第39話 春を待つ
1月6日、3学期始業式の日。桜木命は何食わぬ顔で教室に堂々と登校してきた。
ついでに言うと、意識が消えたと言われていた北条さつきも登校してきた。この分だと同じようにぶつかって消えたはずの篠田先輩も、また階段で桜木命にぶつかって消えた名も知らぬ三年生の先輩も戻っているとみえる。
どうして戻ってきているんだ?という言葉が真っ先に浮かんだが、海人はその言葉を吐き出すことに躊躇する。
――また面倒くさいことが始まるのか……?
慌てて隣のクラスへ竜二を呼びに行こうとすると、折り良く登校してきた小春とも合流して三人で一年B組のドアの外から様子を伺う。
「なんで? どうして桜木さんいるの……?」
「
「これ以上めんどくせーことに巻き込まれたら俺の成績マジヤバいからやめてほしい!!」
ひそひそと話をしていると、すっくと桜木命が席を立った。そしてまっすぐに三人のところへ来る。元々の底抜けに明るい雰囲気はあまりなく、ややふて腐れているような、しいて言うなら反抗期に入ったような顔をしていた。

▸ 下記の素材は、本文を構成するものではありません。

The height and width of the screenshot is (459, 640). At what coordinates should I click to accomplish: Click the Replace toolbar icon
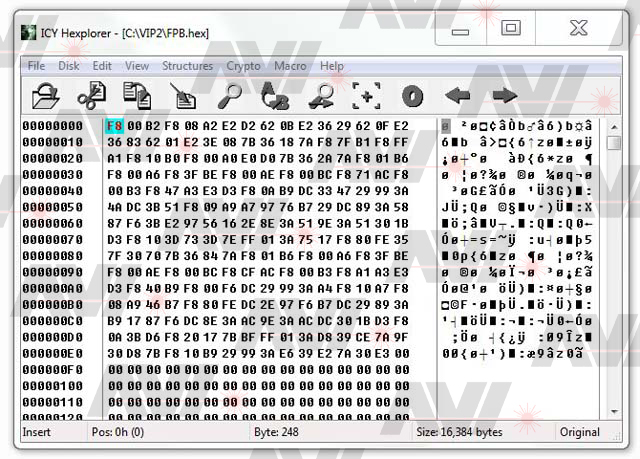point(274,95)
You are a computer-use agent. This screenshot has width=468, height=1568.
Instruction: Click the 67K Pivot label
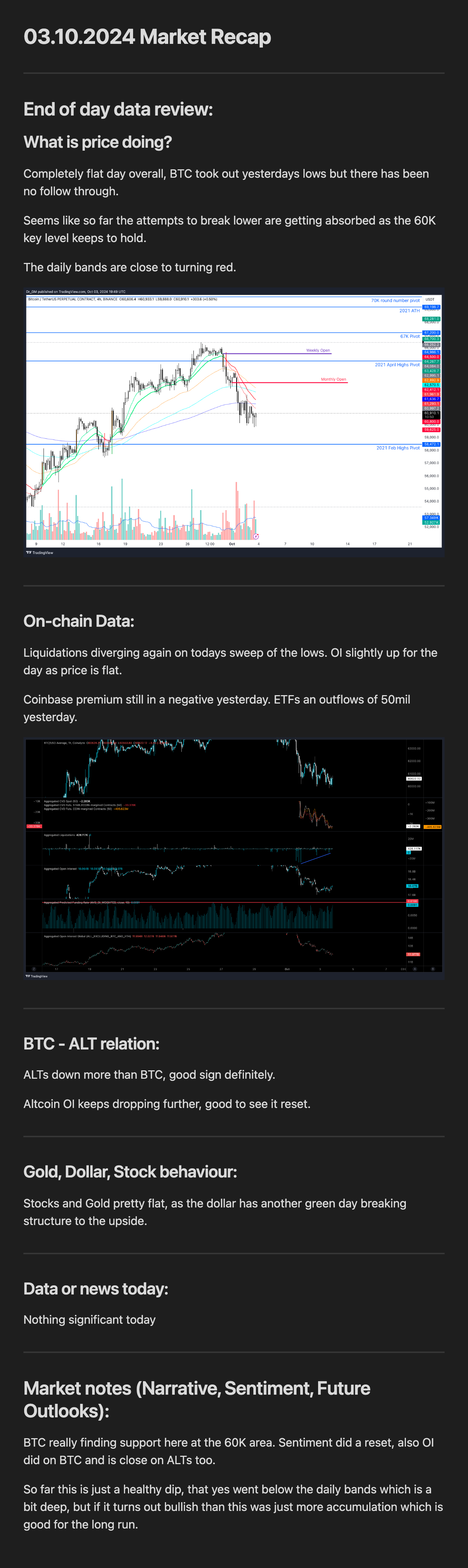pyautogui.click(x=410, y=336)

そのややすれた、あるいは少しは成長した桜木命は、あまりにもビビりすぎて言葉が出てこない海人・竜二・小春の三人に向かって何やら言葉を選ぶように逡巡する。ややあってからムッとした声で伝えた。海人にはそれが今まで通り女の子の声に聞こえた。
「話がある。放課後、また屋上でよいか」
はい、と答えるには圧の強い雰囲気に飲まれ、三人は無言で首を縦に振った。
放課後、桜木命を先頭に階段を上がって屋上に出る。1月。空はからっと晴れていて、その晴れた空に向かって熱が逃げていく。すがすがしいほど寒空が広がっていた。
空の下で、ふーっと息を吐きながら桜木命は大きく背伸びをした。そして背を向けたまま口を開く。
「天照大神様から大層怒られた」
天に向かって伸び上がった両手から一気に力を抜いて、ぱたんと両手を元の位置に戻す。桜木命は自分の背後でこわごわと話を聞く3人のことなど、これっぽっちも気にしていないように、ただ独り言のように続けた。
「無理な誓約はしてはならないと、お叱りを受けたのでもうやらぬ。3人にもちゃんと謝るように言われた。だから、その、すまない」
最後の最後でようやく後ろを向き、そしてぺこりと頭を下げた。その姿は母の木花咲耶姫の優雅な会釈とは似ても似つかないものだったが、それでも本人は精一杯頭を下げている様子だった。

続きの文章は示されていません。